* _Supplied text_:
Why does autofill fail?

The standard implemented a feature to group fields. This was created by adding optional ‘8characters at the start of the name’. A field like “first-name” could be interpreted as the group: “first” and autofill-field: ‘name’ (=> last name). To correct this you would need to rename the field to ’given-name’ as this is defined in the standard. However, if you would test ‘first-name’ in the browser you will discover that autocomplete works without problems. That is because even though it is not in the standard certain aliases are detected correctly. Depending on how the browser interprets the form. If you are not using the standard you basically are telling the browser to guess what the field is and let the browser decide what to autofill.

The Standard Keywords

If you want a pleasant user experience for the visitors of your site then you should take the time to make sure that your form confirms to the standard keywords:

  • “name”
  • “honorific-prefix”
  • “given-name”
  • “additional-name”
  • “family-name”
  • “honorific-suffix”
  • “nickname”
  • “username”
  • “new-password”
  • “current-password”
  • “organization-title”
  • “organization”
  • “street-address”
  • “address-line1”
  • “address-line2”
  • “address-line3”
  • “address-level4”
  • “address-level3”
  • “address-level2”
  • “address-level1”
  • “country”
  • “country-name”
  • “postal-code”
  • “transaction-currency”
  • “transaction-amount”
  • “language”
  • “bday”

* _Task prompt_:
Carry on the article about browser autofill and its standard keywords from the point where it ends.

* _Data section_:
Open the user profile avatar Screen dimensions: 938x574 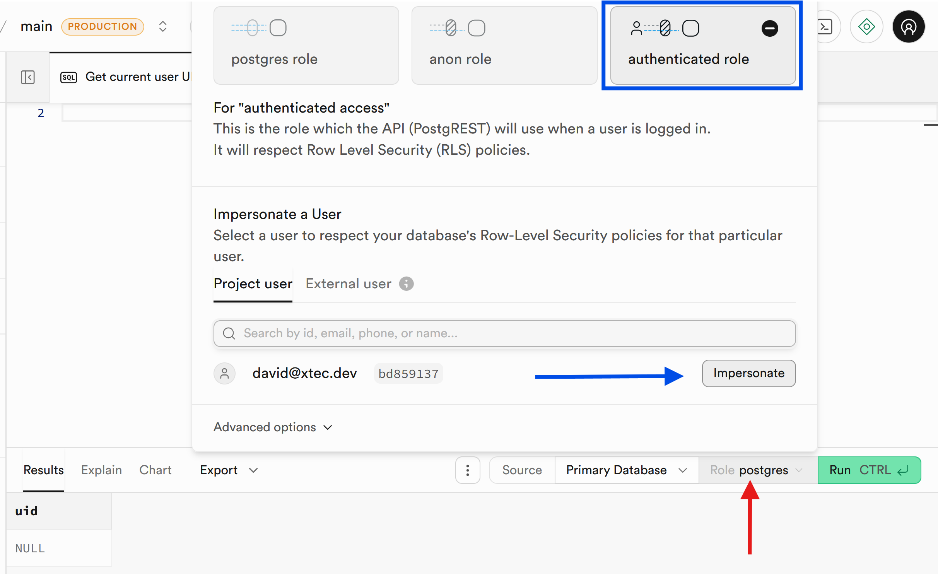(909, 27)
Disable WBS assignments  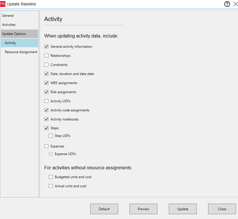pyautogui.click(x=46, y=83)
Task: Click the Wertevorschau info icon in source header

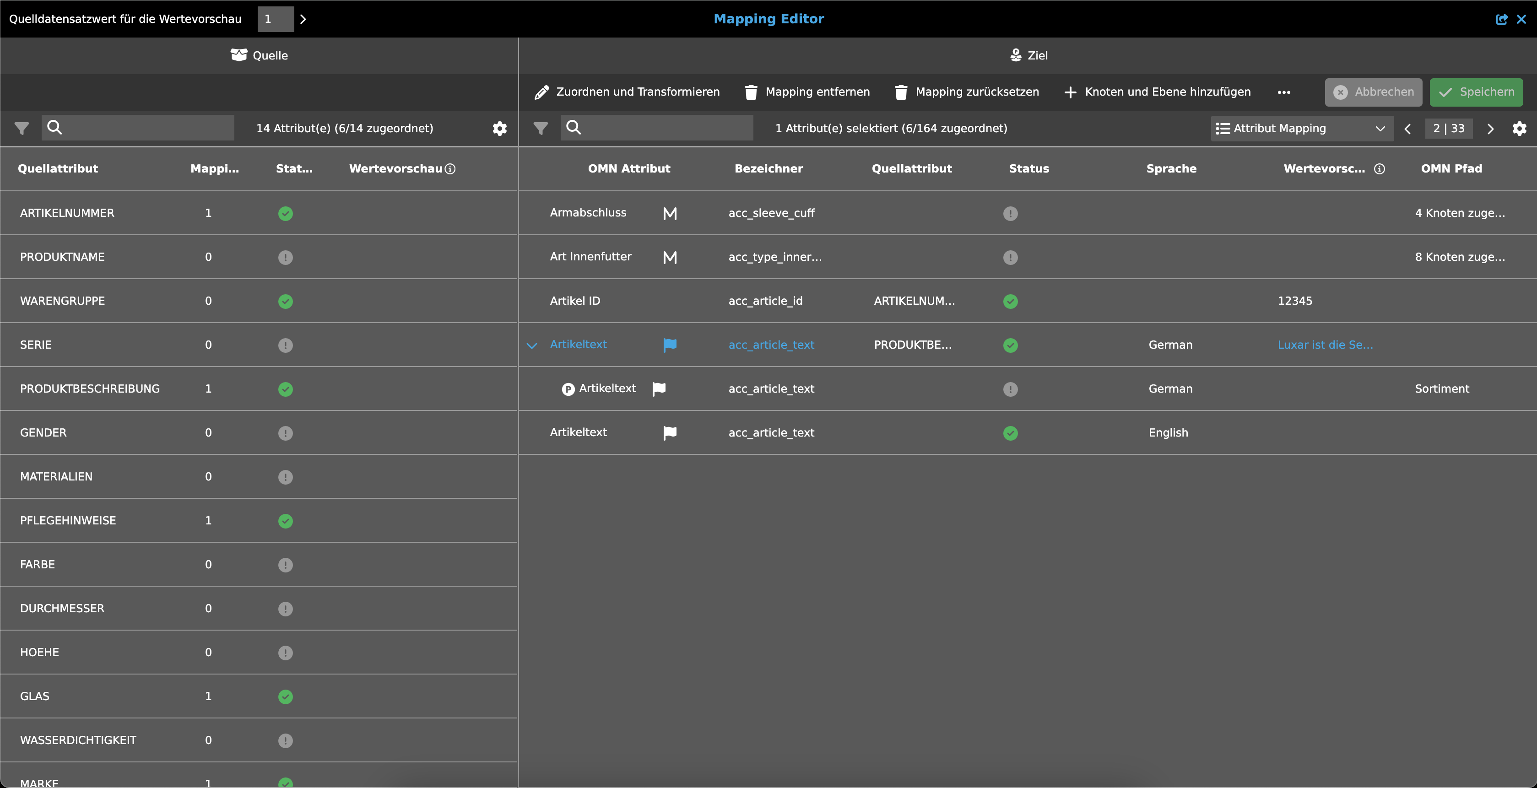Action: pos(450,169)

* _Written reply_:
  • “bday-day”
  • “bday-month”
  • “bday-year”
  • “sex”
  • “url”
  • “photo”

For Credit Card Information:

  • “cc-name”
  • “cc-given-name”
  • “cc-additional-name”
  • “cc-family-name”
  • “cc-number”
  • “cc-exp”
  • “cc-exp-month”
  • “cc-exp-year”
  • “cc-csc”
  • “cc-type”

To use these keywords with attribute autocomplete. However if the field autocomplete is not set browsers will automatically check the attribute-name. In this example both fields would be detected by autofill as ‘name’:

<form>
	<input name="field1" autocomplete="name" />
	<input name="name" />
</form>

As a personal preference, I would not set the autocomplete-attribute and simply use the keywords in the field name. This immediately eliminates the need to think of a more suitable name. If you are dealing with a backend you cannot modify I would use the field autocomplete.

Groups

Sometimes you need some of these fields multiple times. Let’s say you need a shipping and a billing address.  Then you simply add a prefix to the attribute.

<form>
	<input name="billing-street-address" />
	<input name="billing-country" />
	<input name="shipping-street-address" />
	<input name="shipping-country" />
</form>

How to disable autofill?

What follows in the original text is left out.